Son actualité. Le fabricant d’équipements électriques a dévoilé des résultats annuels records. Son chiffre d’affaires l’an dernier a atteint 38,15 milliards d’euros, en hausse de 6,3%. La marge opérationnelle ajustée s’est hissée à 18,6%, en progression de 70 points de base.

Le résultat net part du groupe a crû de 7% à 4,27 milliards d’euros. Quant au bénéfice par action ajusté, il est ressorti à 8,32 euros (+15%), alors que les analystes tablaient sur 8,09 euros.

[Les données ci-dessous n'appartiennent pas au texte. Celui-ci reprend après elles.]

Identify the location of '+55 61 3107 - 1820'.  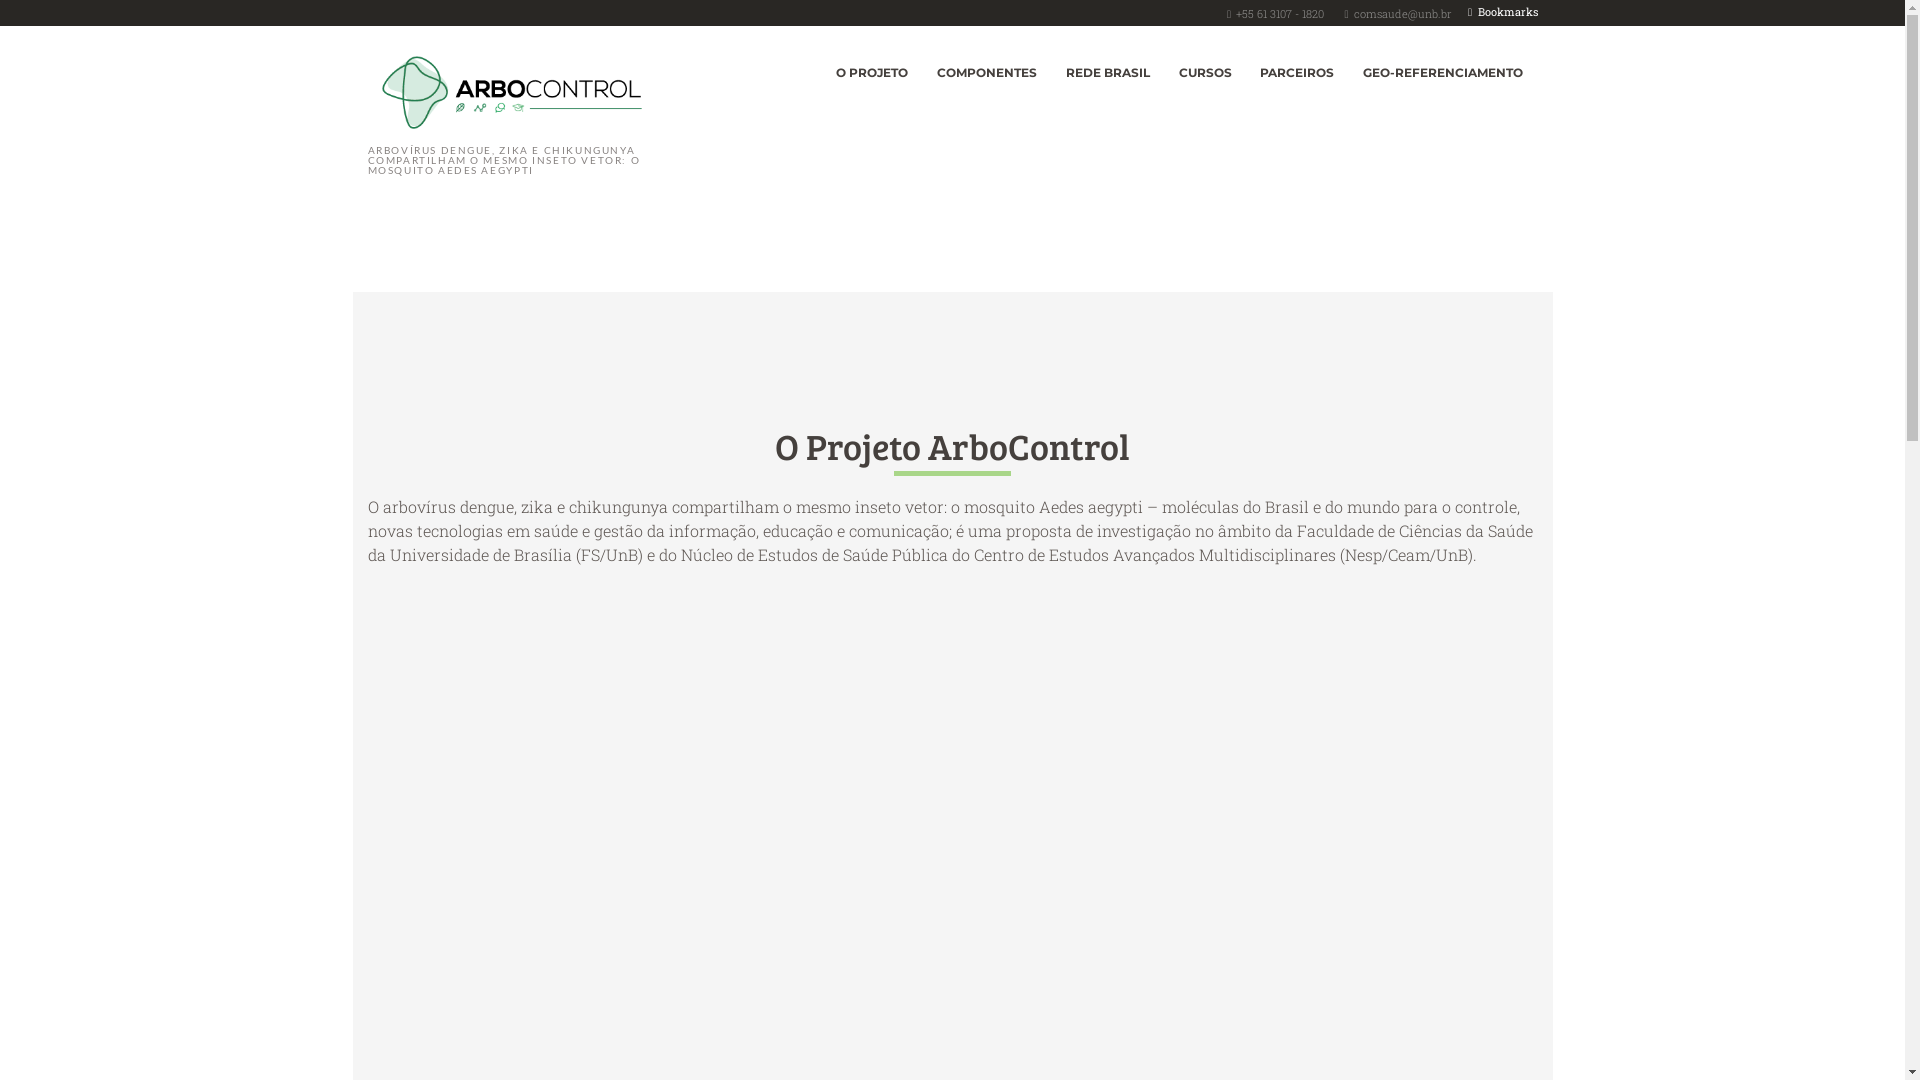
(1280, 13).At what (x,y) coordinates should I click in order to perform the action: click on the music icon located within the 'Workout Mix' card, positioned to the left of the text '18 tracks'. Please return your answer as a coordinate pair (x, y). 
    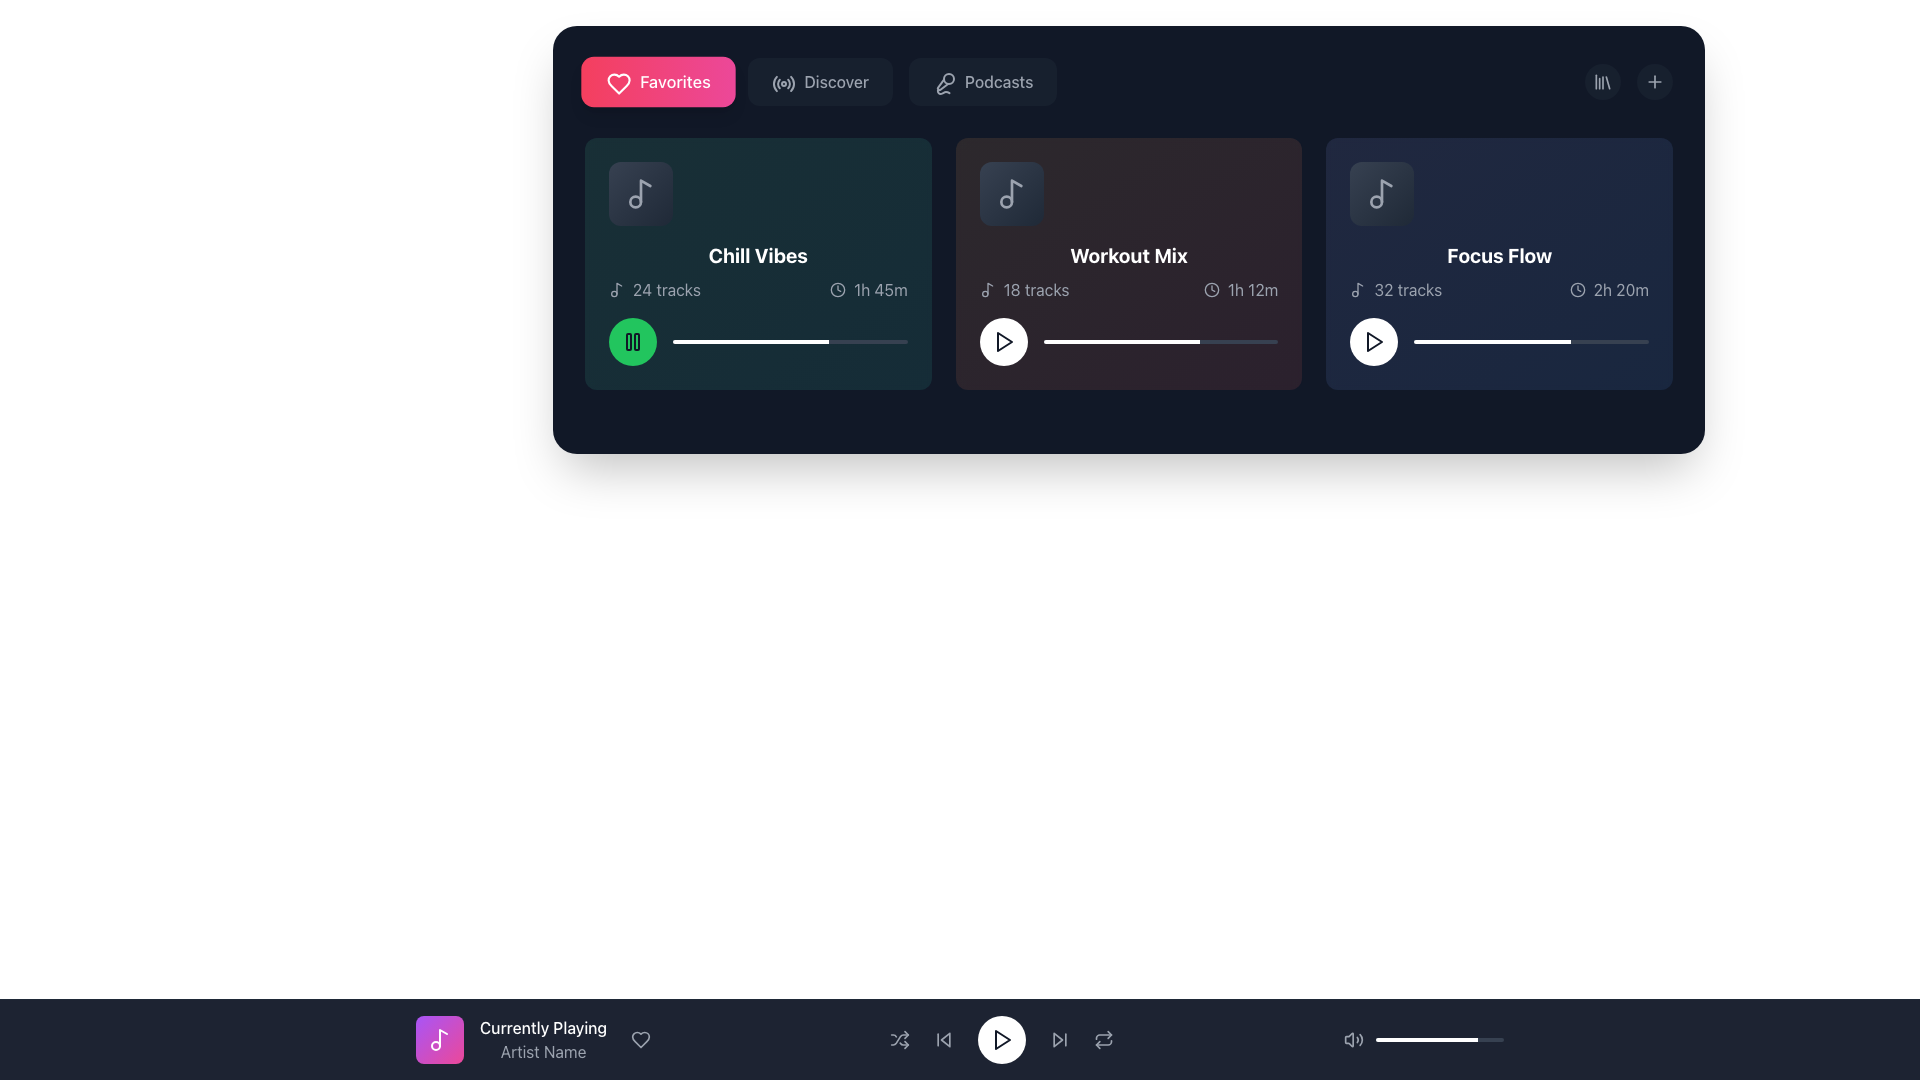
    Looking at the image, I should click on (987, 289).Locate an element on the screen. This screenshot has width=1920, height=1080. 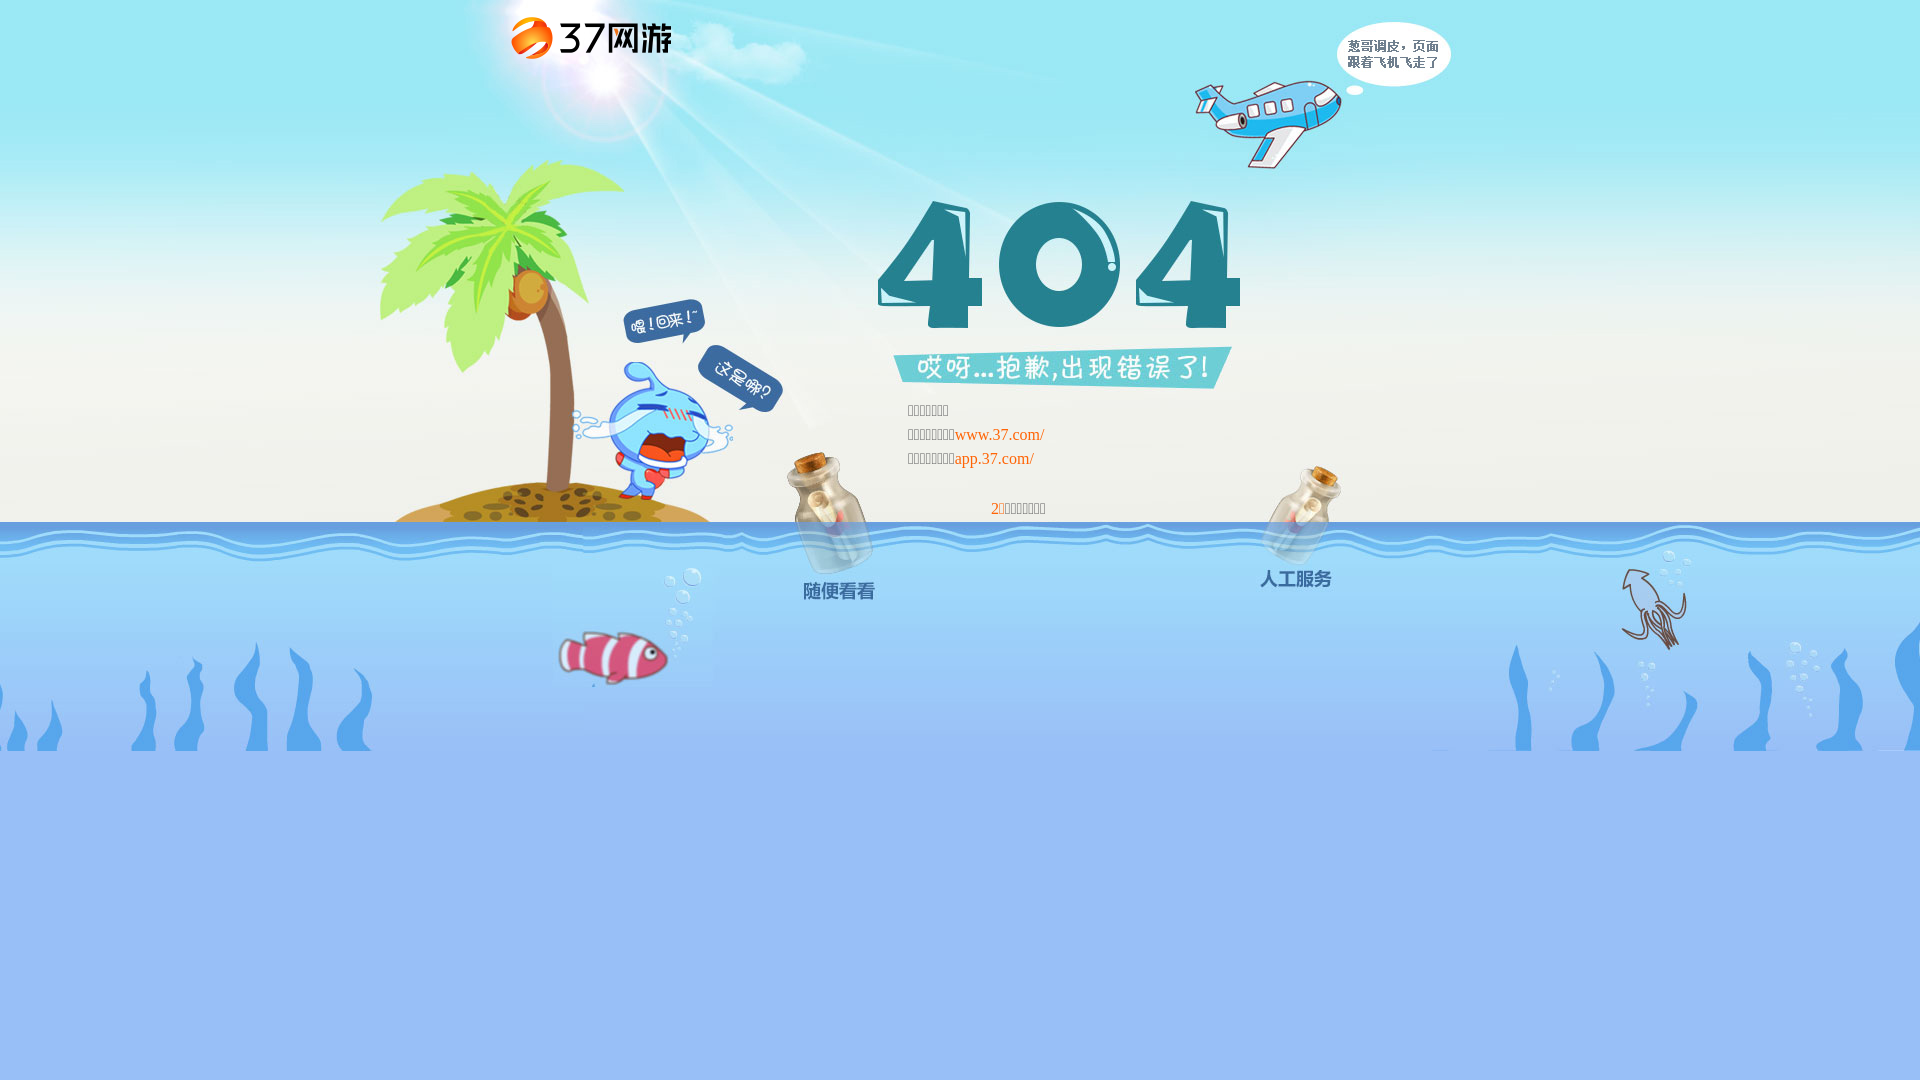
'app.37.com/' is located at coordinates (994, 458).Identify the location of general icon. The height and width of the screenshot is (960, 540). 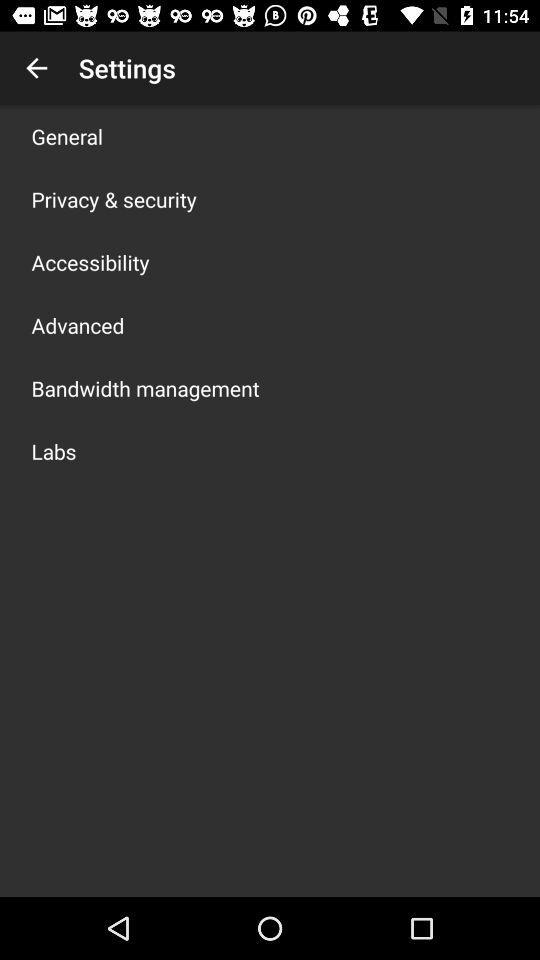
(67, 135).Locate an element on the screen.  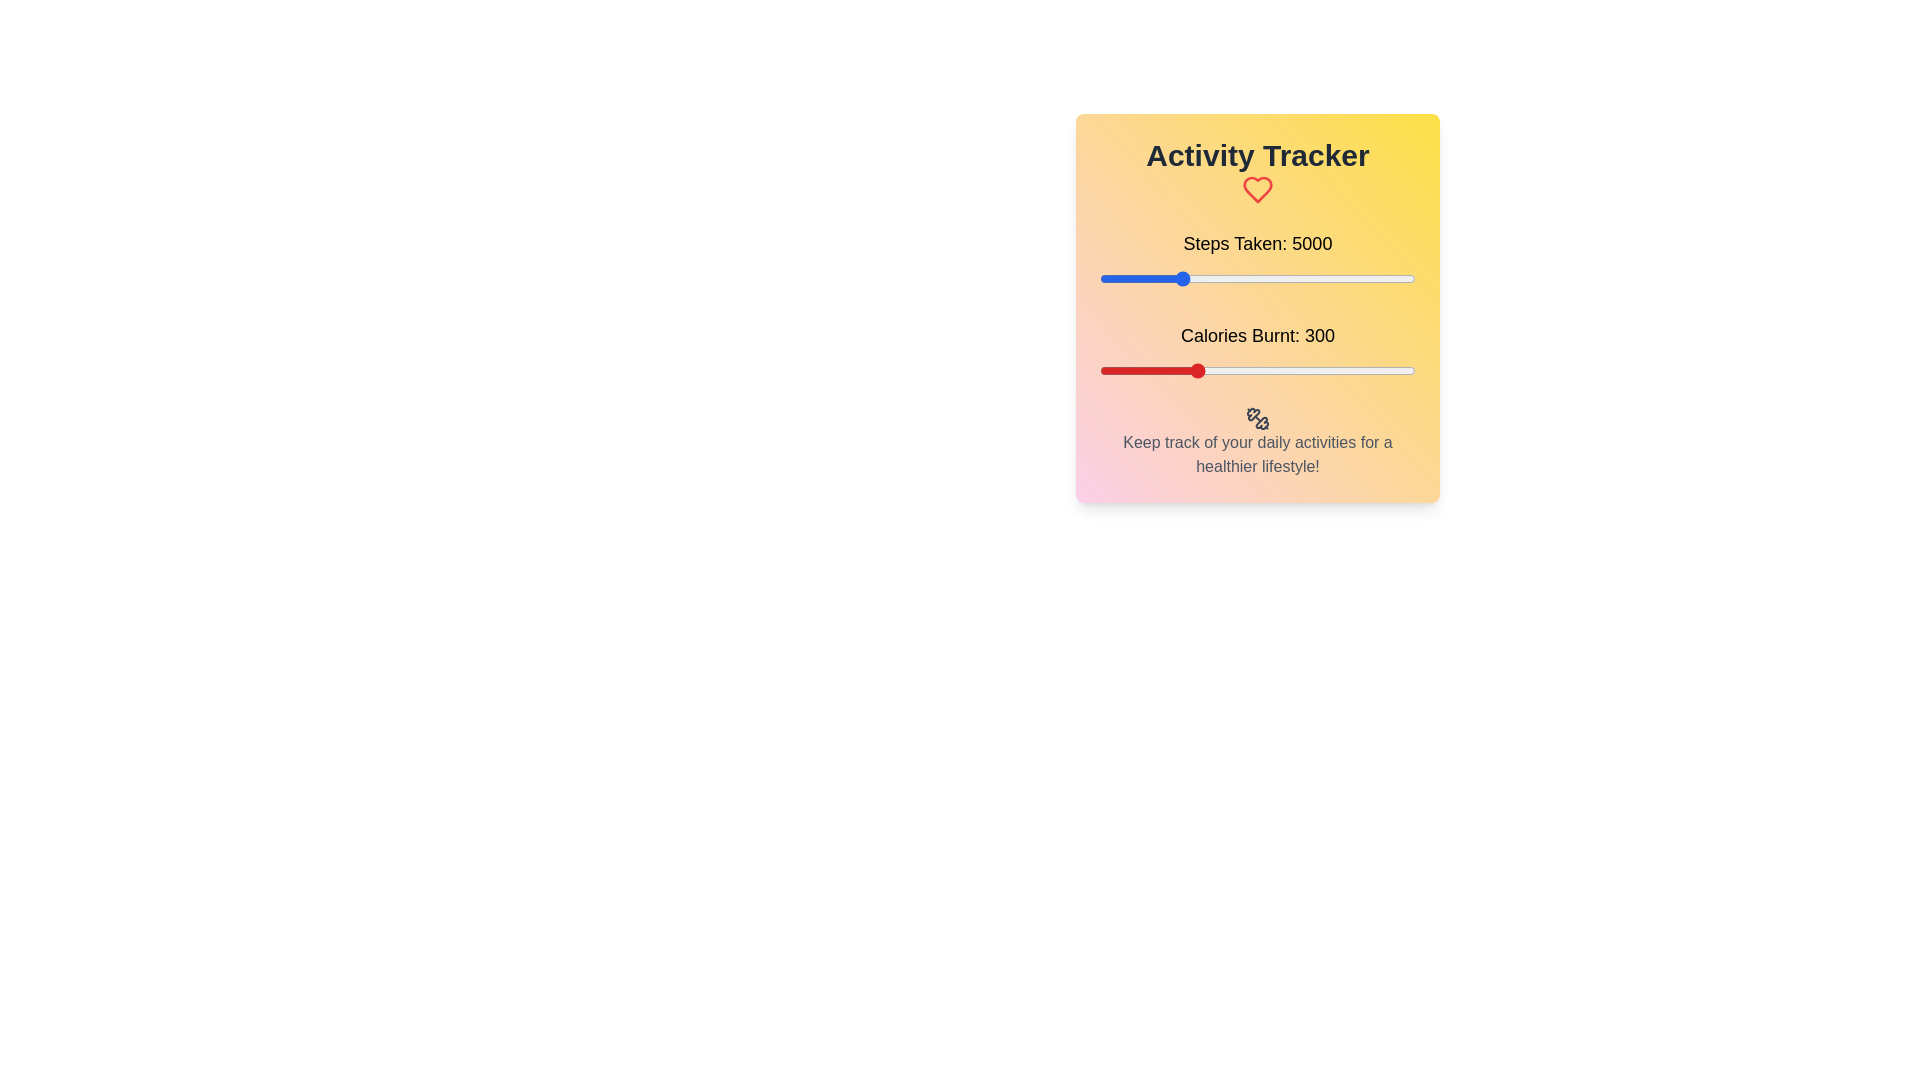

La croissance organique s’est accélérée au quatrième trimestre, à +12,5%, contre +8,4% pour l’ensemble de l’exercice. Les ventes d’automatismes industriels à destination des industries manufacturières restent en revanche sur une tendance négative, tandis que les marchés finaux des centres de données et des infrastructures font preuve d’une dynamique continue.

Profil plus technologique

Les logiciels & services, représentant 19% des ventes totales en 2024, ont réalisé une croissance organique de 11% au quatrième trimestre (+10% pour les logiciels et services digitaux, +12% pour les services sur site).

Les offres digitales représentent 57% du chiffre d’affaires de Schneider Electric. Une part qui devrait grimper pour se situer entre 60 et 65% d’ici 2027.

Pas d’inquiétude quant à une éventuelle guerre commerciale

Notre analyse. Pour 2025, les dirigeants visent une croissance organique des ventes entre 7 et 10%, et une marge opérationnelle ajustée entre 19,2% et 19,5%.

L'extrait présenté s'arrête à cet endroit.